ASSIGNED TASK
Only the lines below, from the one with "1005x589 pixels." through the one with "You are a computer-use agent. Image resolution: width=724", are to be written out, exactly.

(RECORDS FOR THE EXERCISE)

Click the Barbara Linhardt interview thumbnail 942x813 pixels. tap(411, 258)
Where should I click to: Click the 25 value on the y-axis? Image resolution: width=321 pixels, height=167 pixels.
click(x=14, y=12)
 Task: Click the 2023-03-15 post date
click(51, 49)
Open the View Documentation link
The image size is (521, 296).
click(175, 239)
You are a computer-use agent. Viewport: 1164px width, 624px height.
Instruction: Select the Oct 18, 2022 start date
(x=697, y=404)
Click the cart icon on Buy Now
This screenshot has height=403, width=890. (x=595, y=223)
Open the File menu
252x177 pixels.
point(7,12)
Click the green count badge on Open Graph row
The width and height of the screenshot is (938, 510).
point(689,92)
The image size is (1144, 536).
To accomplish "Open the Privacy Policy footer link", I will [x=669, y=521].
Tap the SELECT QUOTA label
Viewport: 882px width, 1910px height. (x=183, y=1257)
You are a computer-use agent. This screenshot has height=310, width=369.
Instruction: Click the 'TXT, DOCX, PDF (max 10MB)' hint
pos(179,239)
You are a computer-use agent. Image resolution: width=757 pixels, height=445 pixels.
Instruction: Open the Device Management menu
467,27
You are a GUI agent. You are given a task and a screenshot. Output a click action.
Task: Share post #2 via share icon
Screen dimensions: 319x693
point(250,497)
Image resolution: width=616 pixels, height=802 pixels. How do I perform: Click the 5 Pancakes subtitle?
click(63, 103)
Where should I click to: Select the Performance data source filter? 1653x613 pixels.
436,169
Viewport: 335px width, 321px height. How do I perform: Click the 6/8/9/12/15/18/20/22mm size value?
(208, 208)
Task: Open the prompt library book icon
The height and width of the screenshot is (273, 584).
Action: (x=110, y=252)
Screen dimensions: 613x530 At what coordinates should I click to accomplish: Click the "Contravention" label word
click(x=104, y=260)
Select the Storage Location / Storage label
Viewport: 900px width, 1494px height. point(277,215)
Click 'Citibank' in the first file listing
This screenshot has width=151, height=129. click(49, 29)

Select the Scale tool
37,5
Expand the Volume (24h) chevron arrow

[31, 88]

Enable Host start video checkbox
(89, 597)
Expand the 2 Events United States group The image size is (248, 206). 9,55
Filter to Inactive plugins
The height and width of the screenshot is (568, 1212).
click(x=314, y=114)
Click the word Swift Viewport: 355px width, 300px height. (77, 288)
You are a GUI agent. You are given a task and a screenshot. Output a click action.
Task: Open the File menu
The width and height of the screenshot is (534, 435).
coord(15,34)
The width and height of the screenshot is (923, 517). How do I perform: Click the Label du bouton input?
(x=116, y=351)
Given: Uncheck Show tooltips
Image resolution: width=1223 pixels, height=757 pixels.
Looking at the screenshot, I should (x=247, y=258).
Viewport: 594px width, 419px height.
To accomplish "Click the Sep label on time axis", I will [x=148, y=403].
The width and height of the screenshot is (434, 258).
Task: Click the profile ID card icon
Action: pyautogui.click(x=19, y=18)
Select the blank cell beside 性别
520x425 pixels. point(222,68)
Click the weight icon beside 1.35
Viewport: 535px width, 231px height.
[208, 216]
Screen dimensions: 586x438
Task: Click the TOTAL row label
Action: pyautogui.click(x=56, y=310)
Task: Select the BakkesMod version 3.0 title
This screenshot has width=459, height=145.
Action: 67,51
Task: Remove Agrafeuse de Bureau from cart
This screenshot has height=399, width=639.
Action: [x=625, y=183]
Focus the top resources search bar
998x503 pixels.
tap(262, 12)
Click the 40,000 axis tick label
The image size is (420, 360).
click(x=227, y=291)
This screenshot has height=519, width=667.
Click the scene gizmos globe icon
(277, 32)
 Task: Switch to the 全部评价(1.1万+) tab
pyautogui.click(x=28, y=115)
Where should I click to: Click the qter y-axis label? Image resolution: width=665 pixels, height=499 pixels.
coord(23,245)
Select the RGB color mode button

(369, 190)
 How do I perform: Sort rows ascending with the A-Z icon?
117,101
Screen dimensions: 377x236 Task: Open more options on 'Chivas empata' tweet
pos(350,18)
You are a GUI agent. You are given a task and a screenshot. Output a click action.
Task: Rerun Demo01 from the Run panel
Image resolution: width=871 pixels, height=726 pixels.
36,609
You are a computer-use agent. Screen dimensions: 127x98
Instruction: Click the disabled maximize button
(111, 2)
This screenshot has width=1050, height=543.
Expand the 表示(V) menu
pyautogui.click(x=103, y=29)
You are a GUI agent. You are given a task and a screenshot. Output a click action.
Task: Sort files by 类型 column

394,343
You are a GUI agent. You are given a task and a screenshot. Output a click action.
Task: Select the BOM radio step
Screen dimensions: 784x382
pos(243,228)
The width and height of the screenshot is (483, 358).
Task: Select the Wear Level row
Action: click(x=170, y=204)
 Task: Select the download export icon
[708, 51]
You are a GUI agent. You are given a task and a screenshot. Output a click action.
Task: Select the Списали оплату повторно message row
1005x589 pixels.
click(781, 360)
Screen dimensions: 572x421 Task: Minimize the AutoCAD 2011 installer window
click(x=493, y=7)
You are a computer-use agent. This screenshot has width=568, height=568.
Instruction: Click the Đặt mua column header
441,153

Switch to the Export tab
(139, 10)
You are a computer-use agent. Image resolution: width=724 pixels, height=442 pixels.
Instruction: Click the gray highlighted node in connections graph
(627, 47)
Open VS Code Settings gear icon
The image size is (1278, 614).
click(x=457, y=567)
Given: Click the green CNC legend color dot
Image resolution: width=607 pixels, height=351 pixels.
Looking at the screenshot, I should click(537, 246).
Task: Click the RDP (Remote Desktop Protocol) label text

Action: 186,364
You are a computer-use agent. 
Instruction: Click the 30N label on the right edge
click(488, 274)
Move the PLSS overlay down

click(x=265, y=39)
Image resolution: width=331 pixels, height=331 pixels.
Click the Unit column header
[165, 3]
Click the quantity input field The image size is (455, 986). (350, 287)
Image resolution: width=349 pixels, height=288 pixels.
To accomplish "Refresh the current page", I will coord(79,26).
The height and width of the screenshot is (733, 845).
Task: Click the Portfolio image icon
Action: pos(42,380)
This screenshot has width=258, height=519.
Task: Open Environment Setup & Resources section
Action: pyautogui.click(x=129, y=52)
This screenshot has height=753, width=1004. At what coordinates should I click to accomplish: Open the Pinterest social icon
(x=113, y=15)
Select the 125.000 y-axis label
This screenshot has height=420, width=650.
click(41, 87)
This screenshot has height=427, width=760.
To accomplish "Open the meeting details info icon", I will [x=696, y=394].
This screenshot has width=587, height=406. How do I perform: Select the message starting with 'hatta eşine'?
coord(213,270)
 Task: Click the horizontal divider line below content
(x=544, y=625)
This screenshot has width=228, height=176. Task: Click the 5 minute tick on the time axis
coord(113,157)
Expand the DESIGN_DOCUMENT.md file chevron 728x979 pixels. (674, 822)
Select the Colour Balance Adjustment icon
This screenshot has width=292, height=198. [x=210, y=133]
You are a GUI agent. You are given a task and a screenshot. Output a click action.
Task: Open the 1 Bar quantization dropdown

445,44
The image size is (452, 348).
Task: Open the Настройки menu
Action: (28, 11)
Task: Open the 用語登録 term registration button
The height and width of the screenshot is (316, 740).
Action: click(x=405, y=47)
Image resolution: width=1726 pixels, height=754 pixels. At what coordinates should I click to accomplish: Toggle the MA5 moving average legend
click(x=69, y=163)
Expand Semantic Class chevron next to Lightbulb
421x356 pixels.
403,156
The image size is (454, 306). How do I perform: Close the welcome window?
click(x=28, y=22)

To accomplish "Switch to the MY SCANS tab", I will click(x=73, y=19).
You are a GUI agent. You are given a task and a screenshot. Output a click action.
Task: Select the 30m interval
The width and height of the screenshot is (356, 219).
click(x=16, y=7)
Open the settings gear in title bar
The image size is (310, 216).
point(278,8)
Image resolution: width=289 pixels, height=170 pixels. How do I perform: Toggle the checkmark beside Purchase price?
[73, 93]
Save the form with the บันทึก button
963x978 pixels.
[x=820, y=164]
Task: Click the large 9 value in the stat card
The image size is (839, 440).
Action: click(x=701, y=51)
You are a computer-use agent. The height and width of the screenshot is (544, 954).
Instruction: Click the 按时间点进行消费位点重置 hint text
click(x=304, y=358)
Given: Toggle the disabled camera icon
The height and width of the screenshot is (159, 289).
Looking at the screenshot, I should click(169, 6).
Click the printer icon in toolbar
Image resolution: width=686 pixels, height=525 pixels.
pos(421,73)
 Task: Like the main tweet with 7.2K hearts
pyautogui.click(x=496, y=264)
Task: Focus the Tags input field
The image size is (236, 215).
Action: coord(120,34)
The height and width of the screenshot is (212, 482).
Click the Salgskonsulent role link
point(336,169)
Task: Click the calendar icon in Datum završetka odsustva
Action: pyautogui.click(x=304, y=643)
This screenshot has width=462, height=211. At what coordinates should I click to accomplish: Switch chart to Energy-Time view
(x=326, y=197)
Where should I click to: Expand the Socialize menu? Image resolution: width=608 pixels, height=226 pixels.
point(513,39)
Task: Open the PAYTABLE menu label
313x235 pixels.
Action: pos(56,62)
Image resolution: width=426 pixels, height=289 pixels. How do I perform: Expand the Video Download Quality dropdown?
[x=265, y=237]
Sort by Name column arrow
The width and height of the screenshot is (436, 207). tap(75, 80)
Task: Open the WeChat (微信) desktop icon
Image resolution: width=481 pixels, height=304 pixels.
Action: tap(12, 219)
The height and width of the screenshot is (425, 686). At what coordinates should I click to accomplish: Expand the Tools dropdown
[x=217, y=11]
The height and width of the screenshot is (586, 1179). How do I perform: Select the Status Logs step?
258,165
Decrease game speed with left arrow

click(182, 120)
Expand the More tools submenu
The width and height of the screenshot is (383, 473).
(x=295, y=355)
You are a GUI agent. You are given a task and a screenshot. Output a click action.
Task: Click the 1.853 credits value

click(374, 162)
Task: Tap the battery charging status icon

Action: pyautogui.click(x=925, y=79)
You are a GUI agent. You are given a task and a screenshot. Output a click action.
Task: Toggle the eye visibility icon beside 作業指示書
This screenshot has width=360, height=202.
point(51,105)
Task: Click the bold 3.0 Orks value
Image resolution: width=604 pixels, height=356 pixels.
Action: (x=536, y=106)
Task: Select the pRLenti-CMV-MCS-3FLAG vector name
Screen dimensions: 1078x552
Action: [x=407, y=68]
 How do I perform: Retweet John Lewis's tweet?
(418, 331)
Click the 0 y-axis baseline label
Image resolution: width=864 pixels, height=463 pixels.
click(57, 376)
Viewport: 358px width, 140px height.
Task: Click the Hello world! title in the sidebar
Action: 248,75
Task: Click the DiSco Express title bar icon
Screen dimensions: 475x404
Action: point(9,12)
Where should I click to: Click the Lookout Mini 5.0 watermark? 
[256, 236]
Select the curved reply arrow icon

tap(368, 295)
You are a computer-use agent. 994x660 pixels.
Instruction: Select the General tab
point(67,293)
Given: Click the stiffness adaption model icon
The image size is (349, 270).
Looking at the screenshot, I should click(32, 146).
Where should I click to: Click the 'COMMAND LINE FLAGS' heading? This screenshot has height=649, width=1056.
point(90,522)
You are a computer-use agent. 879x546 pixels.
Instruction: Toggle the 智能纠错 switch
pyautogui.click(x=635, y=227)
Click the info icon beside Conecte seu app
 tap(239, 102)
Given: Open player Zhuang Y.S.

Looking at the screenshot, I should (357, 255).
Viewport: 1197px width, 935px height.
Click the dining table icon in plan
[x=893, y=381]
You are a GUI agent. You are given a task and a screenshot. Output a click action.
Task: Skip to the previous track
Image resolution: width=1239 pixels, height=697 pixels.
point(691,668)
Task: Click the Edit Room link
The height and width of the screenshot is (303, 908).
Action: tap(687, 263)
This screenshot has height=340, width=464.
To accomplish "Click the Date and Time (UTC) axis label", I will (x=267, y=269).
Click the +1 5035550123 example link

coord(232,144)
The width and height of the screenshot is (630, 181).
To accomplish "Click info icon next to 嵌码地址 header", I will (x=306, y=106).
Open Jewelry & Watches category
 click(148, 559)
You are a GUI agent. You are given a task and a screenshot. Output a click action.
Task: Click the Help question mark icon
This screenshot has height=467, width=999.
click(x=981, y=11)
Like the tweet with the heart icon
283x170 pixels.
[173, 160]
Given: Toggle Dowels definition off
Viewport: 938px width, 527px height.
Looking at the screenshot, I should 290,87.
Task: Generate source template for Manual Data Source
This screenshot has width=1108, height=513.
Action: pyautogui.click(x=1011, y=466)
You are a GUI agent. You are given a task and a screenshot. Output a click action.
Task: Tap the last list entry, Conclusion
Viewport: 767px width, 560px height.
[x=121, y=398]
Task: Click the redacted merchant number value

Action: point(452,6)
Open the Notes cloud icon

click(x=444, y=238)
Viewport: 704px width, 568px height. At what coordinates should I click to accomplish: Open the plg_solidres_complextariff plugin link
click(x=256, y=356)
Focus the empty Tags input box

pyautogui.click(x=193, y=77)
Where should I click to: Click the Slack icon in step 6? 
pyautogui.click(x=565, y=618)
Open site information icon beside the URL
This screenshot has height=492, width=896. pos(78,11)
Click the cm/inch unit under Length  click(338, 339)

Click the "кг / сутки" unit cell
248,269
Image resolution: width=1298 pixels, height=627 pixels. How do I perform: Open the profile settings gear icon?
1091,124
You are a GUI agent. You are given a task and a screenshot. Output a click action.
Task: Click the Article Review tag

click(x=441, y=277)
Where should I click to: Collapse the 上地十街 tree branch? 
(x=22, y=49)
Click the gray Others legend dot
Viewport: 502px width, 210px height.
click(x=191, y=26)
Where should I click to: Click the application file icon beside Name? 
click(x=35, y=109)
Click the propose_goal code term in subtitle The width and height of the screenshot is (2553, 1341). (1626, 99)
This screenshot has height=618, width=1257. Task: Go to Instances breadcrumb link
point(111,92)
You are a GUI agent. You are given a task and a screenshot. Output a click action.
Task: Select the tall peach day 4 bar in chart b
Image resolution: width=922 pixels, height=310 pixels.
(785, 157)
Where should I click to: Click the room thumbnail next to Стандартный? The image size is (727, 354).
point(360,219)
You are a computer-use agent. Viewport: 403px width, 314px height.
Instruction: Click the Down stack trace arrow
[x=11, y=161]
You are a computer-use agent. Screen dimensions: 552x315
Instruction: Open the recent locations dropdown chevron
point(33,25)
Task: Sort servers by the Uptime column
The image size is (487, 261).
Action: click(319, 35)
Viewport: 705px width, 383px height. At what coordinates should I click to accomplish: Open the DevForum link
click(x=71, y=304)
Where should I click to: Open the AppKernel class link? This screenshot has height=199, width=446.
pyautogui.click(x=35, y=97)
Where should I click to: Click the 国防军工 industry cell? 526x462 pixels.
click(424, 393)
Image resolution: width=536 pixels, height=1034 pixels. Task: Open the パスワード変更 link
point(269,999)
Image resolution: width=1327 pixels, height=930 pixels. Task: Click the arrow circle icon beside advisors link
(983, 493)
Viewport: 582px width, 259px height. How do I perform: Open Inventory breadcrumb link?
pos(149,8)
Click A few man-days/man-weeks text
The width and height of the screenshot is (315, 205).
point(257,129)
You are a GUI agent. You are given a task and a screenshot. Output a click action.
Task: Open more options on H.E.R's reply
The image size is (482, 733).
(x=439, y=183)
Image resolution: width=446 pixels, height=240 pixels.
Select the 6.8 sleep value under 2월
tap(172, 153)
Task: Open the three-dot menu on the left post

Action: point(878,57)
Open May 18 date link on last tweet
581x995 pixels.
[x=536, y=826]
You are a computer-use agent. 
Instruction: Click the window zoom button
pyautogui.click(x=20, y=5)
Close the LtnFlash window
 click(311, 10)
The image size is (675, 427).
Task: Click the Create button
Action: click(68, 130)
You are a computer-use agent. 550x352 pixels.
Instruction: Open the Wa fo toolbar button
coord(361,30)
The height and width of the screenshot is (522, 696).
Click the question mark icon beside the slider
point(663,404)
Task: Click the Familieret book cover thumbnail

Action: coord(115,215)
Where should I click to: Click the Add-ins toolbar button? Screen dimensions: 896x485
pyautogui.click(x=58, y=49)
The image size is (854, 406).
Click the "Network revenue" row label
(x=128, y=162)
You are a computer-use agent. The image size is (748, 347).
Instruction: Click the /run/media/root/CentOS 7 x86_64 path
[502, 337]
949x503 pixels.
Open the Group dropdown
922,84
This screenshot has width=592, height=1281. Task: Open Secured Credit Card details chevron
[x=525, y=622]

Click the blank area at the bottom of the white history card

(End RECORDS FOR THE EXERCISE)

RESPONSE TO THIS EXERCISE
1005x589 pixels.
click(781, 360)
Screen dimensions: 572x421 Task: Minimize the AutoCAD 2011 installer window
click(x=493, y=7)
You are a computer-use agent. This screenshot has width=568, height=568.
Instruction: Click the Đặt mua column header
441,153

Switch to the Export tab
(139, 10)
You are a computer-use agent. Image resolution: width=724 pixels, height=442 pixels.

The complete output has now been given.